(The data)

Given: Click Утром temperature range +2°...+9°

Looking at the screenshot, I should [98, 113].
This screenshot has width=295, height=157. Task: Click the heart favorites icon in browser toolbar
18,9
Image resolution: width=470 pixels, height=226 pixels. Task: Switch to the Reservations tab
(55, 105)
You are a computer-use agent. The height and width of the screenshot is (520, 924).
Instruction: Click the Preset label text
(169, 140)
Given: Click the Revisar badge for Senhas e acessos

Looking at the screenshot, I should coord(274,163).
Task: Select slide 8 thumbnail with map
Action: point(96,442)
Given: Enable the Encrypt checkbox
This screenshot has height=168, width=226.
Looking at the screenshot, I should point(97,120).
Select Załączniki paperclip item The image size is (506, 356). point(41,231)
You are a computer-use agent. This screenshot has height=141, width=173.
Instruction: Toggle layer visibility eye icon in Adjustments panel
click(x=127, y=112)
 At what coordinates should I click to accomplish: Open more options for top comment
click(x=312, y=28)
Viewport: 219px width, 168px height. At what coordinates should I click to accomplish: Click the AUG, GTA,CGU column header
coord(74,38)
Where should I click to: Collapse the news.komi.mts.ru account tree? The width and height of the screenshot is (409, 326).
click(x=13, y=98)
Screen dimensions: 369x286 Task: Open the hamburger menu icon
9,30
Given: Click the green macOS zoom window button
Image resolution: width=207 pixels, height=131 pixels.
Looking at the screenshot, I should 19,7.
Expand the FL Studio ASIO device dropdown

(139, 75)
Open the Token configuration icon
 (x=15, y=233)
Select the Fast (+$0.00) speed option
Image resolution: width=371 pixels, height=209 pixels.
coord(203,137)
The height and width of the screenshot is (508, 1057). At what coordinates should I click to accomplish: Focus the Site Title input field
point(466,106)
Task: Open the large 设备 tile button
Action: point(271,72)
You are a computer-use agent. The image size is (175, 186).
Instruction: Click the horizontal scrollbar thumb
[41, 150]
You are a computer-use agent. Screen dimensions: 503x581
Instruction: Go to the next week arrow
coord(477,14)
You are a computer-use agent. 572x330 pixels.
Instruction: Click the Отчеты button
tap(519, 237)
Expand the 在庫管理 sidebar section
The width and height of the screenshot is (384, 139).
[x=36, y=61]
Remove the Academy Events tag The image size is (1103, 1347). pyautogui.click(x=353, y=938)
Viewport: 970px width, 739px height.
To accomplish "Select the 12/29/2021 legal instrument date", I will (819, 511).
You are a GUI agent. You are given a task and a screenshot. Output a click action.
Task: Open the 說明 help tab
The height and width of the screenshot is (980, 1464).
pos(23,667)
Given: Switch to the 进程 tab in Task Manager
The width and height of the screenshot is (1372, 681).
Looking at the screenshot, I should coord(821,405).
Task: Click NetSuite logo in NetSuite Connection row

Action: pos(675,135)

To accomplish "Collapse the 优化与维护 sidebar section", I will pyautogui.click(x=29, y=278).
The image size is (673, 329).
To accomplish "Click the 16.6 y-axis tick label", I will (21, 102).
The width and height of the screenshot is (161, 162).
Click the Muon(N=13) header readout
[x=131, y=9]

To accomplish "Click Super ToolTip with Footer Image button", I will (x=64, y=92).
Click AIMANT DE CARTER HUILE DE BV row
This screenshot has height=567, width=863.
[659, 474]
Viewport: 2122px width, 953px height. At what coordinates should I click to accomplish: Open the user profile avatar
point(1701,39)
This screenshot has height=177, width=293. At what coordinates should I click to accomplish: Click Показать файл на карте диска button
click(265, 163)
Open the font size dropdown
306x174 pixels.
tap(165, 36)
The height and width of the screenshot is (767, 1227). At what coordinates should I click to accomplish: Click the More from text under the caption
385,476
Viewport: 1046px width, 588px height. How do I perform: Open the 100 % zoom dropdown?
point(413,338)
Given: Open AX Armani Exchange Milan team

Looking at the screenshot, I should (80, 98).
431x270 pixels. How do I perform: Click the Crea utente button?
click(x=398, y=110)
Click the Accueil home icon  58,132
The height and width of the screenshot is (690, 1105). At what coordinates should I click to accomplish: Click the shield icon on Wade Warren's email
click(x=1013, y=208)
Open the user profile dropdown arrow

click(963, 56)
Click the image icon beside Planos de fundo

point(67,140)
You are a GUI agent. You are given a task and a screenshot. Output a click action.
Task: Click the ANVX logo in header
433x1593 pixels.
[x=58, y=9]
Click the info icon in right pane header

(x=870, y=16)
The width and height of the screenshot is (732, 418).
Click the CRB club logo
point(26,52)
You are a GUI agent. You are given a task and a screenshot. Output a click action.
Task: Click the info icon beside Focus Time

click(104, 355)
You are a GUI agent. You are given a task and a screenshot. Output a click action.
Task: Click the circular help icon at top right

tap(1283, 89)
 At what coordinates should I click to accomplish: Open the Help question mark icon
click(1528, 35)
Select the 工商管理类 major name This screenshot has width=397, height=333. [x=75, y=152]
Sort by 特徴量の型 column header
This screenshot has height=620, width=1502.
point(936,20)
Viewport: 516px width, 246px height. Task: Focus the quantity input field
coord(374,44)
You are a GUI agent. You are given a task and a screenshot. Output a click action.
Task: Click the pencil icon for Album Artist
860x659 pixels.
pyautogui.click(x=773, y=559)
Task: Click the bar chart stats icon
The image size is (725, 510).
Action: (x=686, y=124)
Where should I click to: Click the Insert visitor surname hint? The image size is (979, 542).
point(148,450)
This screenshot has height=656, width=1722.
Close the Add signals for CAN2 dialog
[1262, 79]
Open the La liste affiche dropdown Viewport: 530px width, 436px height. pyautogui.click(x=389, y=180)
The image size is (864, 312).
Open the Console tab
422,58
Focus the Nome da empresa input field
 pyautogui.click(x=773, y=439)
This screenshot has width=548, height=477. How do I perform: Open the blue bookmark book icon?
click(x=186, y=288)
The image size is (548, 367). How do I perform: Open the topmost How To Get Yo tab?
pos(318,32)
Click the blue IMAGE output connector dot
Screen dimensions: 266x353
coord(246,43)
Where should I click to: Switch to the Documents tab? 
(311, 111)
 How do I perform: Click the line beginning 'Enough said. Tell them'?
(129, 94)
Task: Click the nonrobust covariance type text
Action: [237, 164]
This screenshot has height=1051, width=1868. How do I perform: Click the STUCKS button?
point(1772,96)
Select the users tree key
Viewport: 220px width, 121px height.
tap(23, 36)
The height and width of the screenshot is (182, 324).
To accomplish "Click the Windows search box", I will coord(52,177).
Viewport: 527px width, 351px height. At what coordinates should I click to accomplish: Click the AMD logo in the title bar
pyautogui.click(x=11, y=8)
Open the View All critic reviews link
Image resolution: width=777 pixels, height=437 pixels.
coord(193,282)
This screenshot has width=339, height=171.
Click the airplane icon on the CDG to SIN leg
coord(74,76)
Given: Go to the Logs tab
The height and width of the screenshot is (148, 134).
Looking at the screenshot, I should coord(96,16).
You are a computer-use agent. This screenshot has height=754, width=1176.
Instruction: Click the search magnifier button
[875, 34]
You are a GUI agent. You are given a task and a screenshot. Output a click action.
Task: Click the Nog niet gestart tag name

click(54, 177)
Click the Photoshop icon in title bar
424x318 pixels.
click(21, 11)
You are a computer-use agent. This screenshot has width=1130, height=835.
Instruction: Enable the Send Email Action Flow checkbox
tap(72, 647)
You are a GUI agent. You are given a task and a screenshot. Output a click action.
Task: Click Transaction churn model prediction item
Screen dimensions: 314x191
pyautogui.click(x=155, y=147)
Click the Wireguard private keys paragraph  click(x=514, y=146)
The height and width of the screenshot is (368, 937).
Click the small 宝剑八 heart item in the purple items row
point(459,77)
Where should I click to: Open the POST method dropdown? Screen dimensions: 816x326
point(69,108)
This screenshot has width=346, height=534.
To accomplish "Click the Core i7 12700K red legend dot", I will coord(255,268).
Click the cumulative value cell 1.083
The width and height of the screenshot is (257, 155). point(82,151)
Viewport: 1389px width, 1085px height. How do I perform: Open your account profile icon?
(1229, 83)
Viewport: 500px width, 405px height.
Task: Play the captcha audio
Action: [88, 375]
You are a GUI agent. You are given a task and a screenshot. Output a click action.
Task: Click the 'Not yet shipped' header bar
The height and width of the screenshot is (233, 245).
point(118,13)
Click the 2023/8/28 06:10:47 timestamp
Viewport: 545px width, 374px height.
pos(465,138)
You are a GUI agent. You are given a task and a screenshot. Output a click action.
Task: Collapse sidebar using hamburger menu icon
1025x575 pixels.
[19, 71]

(End The data)

▸ The problem:
Reproduce every line of the entries above, unchanged, from the very first one down to and including the line containing "You are a computer-use agent. 572x330 pixels.".

▸ Solved exercise:
Given: Click Утром temperature range +2°...+9°

Looking at the screenshot, I should [98, 113].
This screenshot has width=295, height=157. Task: Click the heart favorites icon in browser toolbar
18,9
Image resolution: width=470 pixels, height=226 pixels. Task: Switch to the Reservations tab
(55, 105)
You are a computer-use agent. The height and width of the screenshot is (520, 924).
Instruction: Click the Preset label text
(169, 140)
Given: Click the Revisar badge for Senhas e acessos

Looking at the screenshot, I should coord(274,163).
Task: Select slide 8 thumbnail with map
Action: point(96,442)
Given: Enable the Encrypt checkbox
This screenshot has height=168, width=226.
Looking at the screenshot, I should point(97,120).
Select Załączniki paperclip item The image size is (506, 356). point(41,231)
You are a computer-use agent. This screenshot has height=141, width=173.
Instruction: Toggle layer visibility eye icon in Adjustments panel
click(x=127, y=112)
 At what coordinates should I click to accomplish: Open more options for top comment
click(x=312, y=28)
Viewport: 219px width, 168px height. At what coordinates should I click to accomplish: Click the AUG, GTA,CGU column header
coord(74,38)
Where should I click to: Collapse the news.komi.mts.ru account tree? The width and height of the screenshot is (409, 326).
click(x=13, y=98)
Screen dimensions: 369x286 Task: Open the hamburger menu icon
9,30
Given: Click the green macOS zoom window button
Image resolution: width=207 pixels, height=131 pixels.
Looking at the screenshot, I should 19,7.
Expand the FL Studio ASIO device dropdown

(139, 75)
Open the Token configuration icon
 (x=15, y=233)
Select the Fast (+$0.00) speed option
Image resolution: width=371 pixels, height=209 pixels.
coord(203,137)
The height and width of the screenshot is (508, 1057). At what coordinates should I click to accomplish: Focus the Site Title input field
point(466,106)
Task: Open the large 设备 tile button
Action: point(271,72)
You are a computer-use agent. The image size is (175, 186).
Instruction: Click the horizontal scrollbar thumb
[41, 150]
You are a computer-use agent. Screen dimensions: 503x581
Instruction: Go to the next week arrow
coord(477,14)
You are a computer-use agent. 572x330 pixels.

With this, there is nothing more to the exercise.